After locating the line with "Screen dimensions: 961x560", reproduce that line and every one following it exactly, up to the end of the entries.
━━━ Data supplied
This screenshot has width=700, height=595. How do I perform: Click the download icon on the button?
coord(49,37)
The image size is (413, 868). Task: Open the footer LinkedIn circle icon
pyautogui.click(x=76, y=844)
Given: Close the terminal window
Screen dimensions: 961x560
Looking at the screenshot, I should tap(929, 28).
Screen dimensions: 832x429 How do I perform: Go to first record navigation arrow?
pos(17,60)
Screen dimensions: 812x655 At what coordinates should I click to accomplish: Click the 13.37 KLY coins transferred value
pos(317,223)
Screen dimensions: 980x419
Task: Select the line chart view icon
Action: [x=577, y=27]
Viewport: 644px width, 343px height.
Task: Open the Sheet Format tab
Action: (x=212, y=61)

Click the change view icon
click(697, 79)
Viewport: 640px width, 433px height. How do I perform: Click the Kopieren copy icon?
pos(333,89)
━━━━━━
> _Problem solution_:
Screen dimensions: 961x560
Looking at the screenshot, I should tap(929, 28).
Screen dimensions: 832x429 How do I perform: Go to first record navigation arrow?
pos(17,60)
Screen dimensions: 812x655 At what coordinates should I click to accomplish: Click the 13.37 KLY coins transferred value
pos(317,223)
Screen dimensions: 980x419
Task: Select the line chart view icon
Action: [x=577, y=27]
Viewport: 644px width, 343px height.
Task: Open the Sheet Format tab
Action: (x=212, y=61)

Click the change view icon
click(697, 79)
Viewport: 640px width, 433px height. How do I perform: Click the Kopieren copy icon?
pos(333,89)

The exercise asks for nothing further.